The entangled history of Homo sapiens and Neanderthals in the Levant (the area around the eastern end of the Mediterranean) just got even more complicated. Paleoanthropologists recently identified a tooth from Shukbah Cave, 28km (17.5 miles) northwest of Jerusalem, as a Neanderthal molar. That makes Shukbah the southernmost trace of Neanderthals ever found, and it also links our extinct cousins to a stone tool technology previously considered an exclusive trademark of Homo sapiens.
The Levant was one of the first areas hominins reached when they began to expand beyond Africa, and the archaeological record suggests that early expansion happened in a series of waves. At some sites, layers of artifacts show that members of our species lived there for a while before being replaced by Neanderthals, and vice versa. It was a geographical crossroads, and like all such places, its story is dynamic and complex—and it can be hard to piece together from the bits of bone and stone left behind.

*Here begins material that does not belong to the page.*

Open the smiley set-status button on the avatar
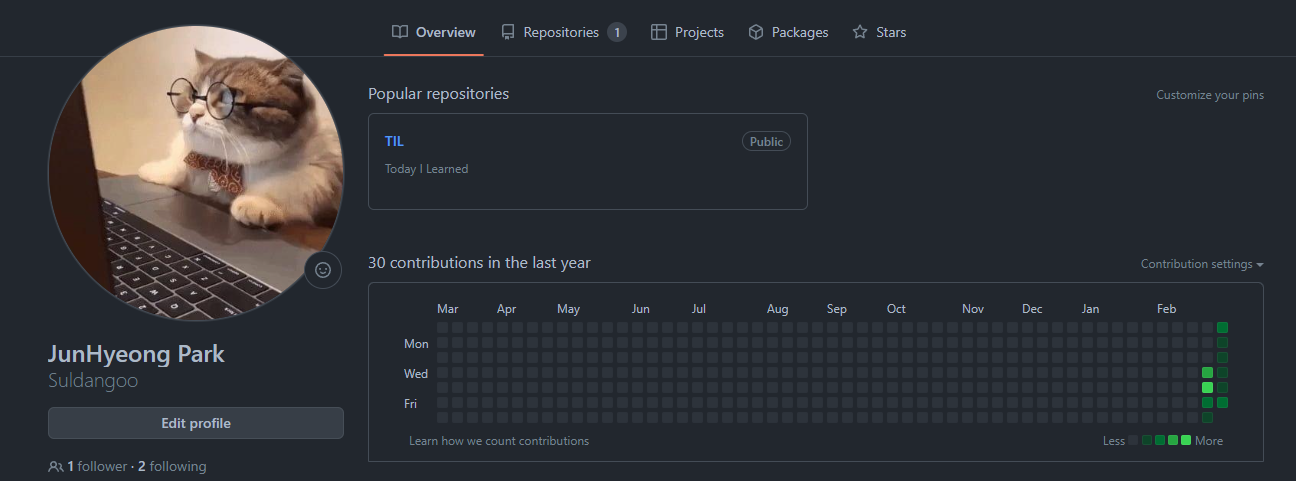 [x=323, y=270]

Often, stone tools are archaeologists’ best clue about who lived at a site and when. There are many ways to shape a piece of flint into something useful like a scraper or a handaxe, and archaeologists recognize different cultures based on subtle differences in those methods, and the shape of the resulting tools. One approach to toolmaking, which produces distinctive stone points, is called Nubian Levallois. It’s one of several variations on a general theme of chipping flakes off a prepared stone core to produce a tool. Another variation on that theme is Mousterian technology, which is usually found at Neanderthal sites in western Europe. Nubian Levallois tools tend to turn up at sites from southern Africa to northeastern Africa.